**DESCRIPTION OF THE TASK**
Starting at the line below that contains "Screen dimensions: 842x750" and ending at the line that contains "the help question", retype each line exactly as it stands, but omit the pictures.

**DATA FOR THIS TASK**
==========
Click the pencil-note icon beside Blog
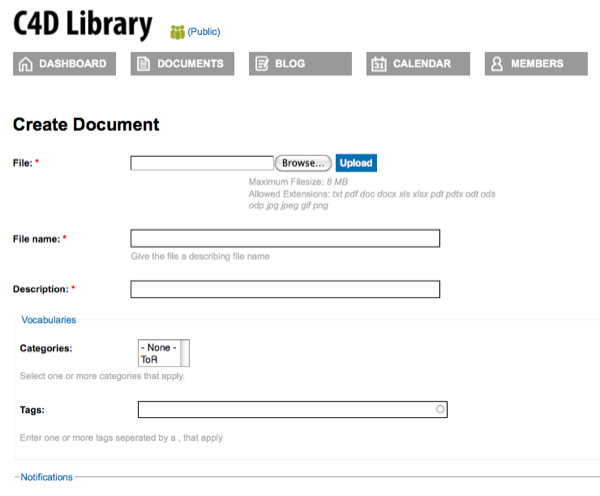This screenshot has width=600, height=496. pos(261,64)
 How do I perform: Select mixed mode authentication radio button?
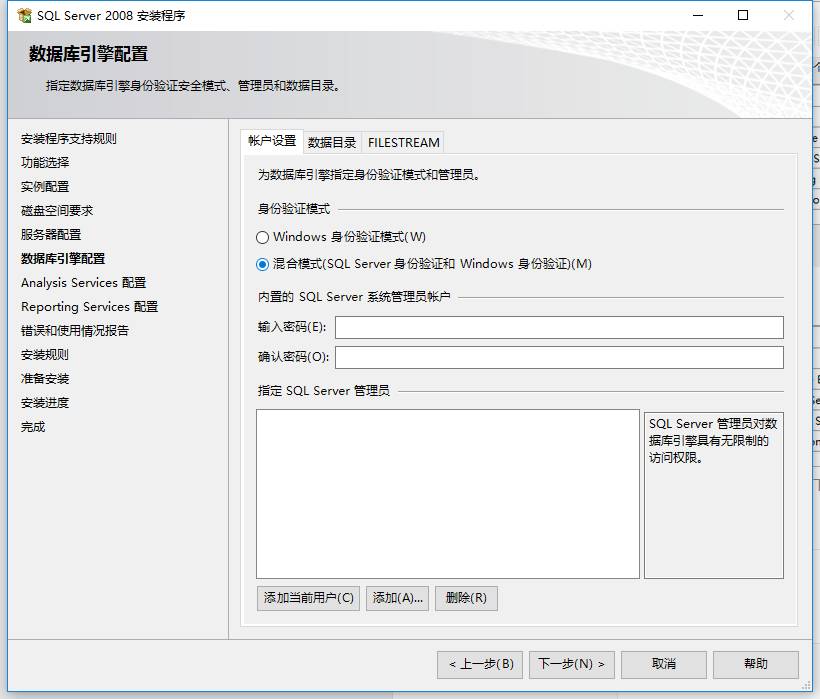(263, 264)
==========
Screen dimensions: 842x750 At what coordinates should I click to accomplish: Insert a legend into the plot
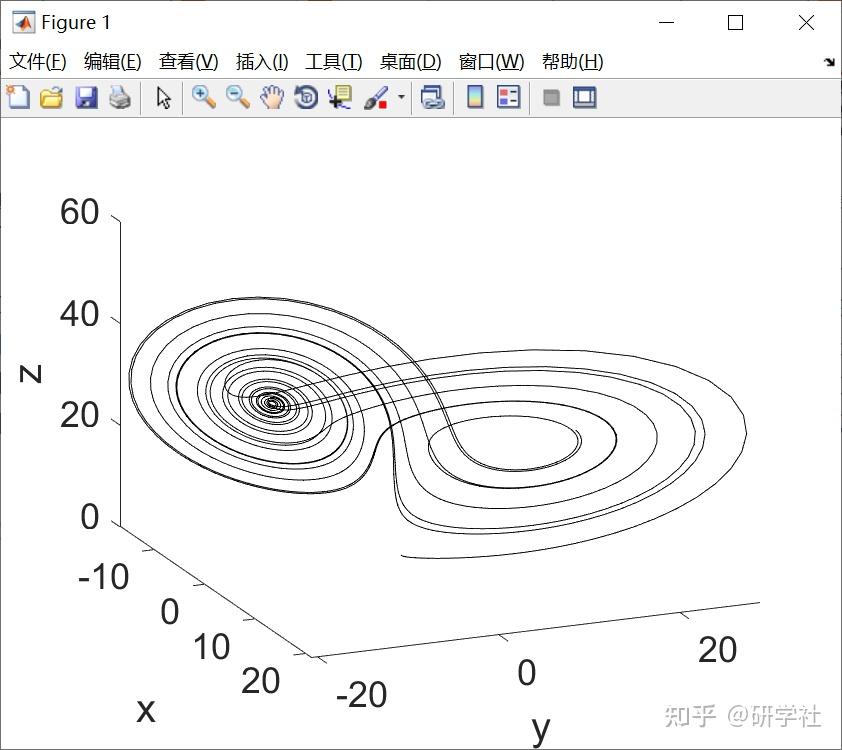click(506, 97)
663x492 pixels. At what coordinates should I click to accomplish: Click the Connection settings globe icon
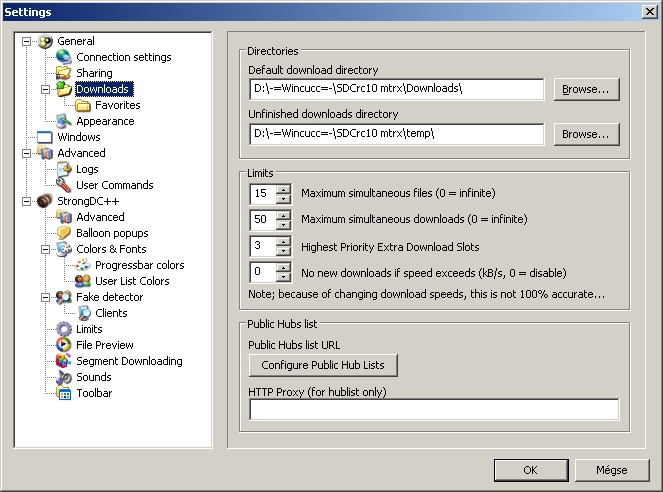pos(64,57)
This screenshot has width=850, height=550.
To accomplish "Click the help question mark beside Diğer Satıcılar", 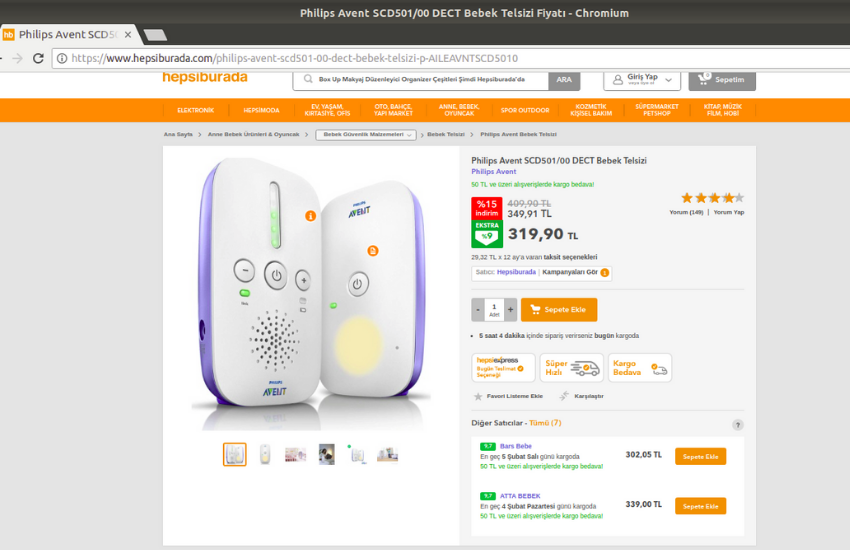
==========
**YOUR RESPONSE**
Screen dimensions: 842x750 At what coordinates should I click to accomplish: Insert a legend into the plot
click(506, 97)
663x492 pixels. At what coordinates should I click to accomplish: Click the Connection settings globe icon
pos(64,57)
This screenshot has width=850, height=550.
To accomplish "Click the help question mark beside Diğer Satıcılar", 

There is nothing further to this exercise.